MST denuncia de exploração de adolescentes em área rural

Adolescentes e jovens que vivem em assentamentos e são recrutados para trabalharem em condições análogas às de escravo

O procurador do Trabalho e coordenador adjunto do Coordinfância Eduardo Varandas recebeu a denúncia de que crianças e adolescentes estão sendo exploradas no meio rural em condições análogas à escravidão. A afirmação do MST acrescenta que meninas exploradas no trabalho doméstico seriam alvo de assédio sexual.
 
Alguns jovens são atraídos por propostas enganosas e trabalham, em condições precárias na zona rural em diversas atividades, inclusive no corte de cana.

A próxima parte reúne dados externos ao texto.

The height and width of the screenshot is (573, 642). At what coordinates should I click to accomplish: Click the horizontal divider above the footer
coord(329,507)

Os adolescentes percebem quantias ínfimas, perfazem longas jornadas, sem segurança no trabalho.
 
Um dos denunciantes, Maxwell Castelo Branco Nogueira, afirmou que muitos meninos e meninas são atraídos para a capital para trabalharem revendendo bebidas em praias e bares. Foi dito ainda que não há pagamento de nenhuma garantia trabalhista e a remuneração média não passa de R$ 400 mensais.
 
‘’Os jovens são envolvidos pelo consumismo do mundo moderno e se submetem a trabalhos precários, seja em áreas de corte de cana, bares, restaurantes e até nas praias do litoral sul geralmente durante o dia. Sem nenhuma garantia trabalhista, é uma situação que a família não controla mais.’’, pontuaram os representantes do MST.  
 
Muitos adolescentes sofrem acidentes de trabalho e são encaminhados para casa, sem nenhuma cobertura previdenciária, posto que trabalham informalmente.
 
 A situação ocorre em vários dos mais de 81 assentamentos, envolvendo 3 mil famílias, sem contar os acampamentos que acolhem mais de 7 mil pessoas.

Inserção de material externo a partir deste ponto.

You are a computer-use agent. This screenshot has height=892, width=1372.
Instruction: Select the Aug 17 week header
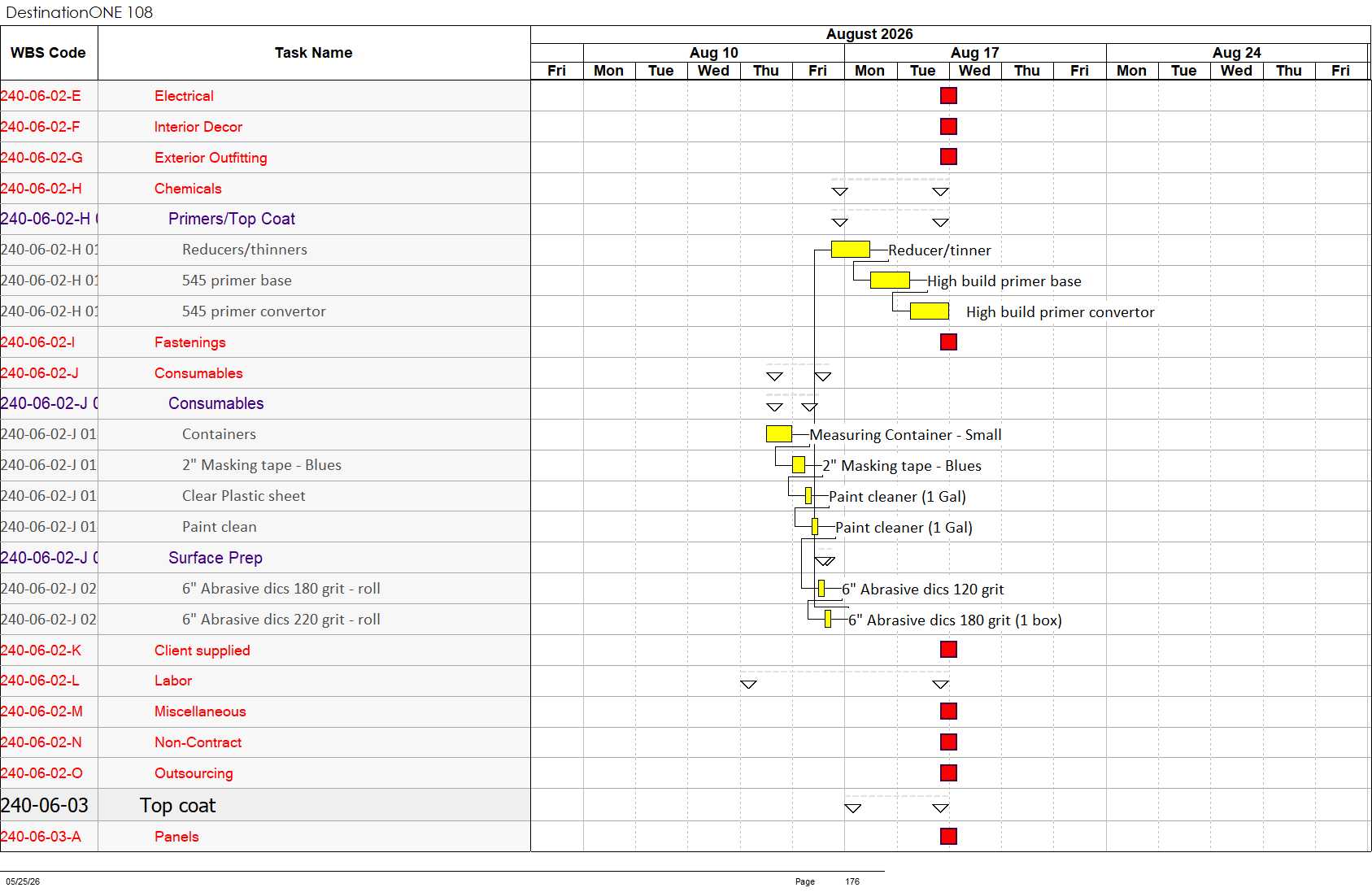click(975, 53)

O contexto se tornou ainda mais grave com afirmação do MST de que vários municípios estão fechando escolas públicas em áreas rurais ou próximas privando crianças e adolescentes do acesso ao conhecimento e à cidadania.
 
O Procurador do Trabalho recebeu com extrema preocupação as denúncias. A próxima medida será a instauração de procedimento investigatório para apurar a exploração do trabalho infanto-juvenil. Deverá também provocar o Ministério Público do Estado da Paraíba para averiguar o fechamento de escolas.
 
“A ausência de prioridade nas políticas públicas de proteção à criança e ao adolescente acarreta o incremento da exploração de mão de obra infantil. Sem contar que, nos logradouros, muitos adolescentes que trabalham são aliciados pelo crime e acabam-se seduzindo, contribuindo com o aumento da violência”, lamentou Varandas.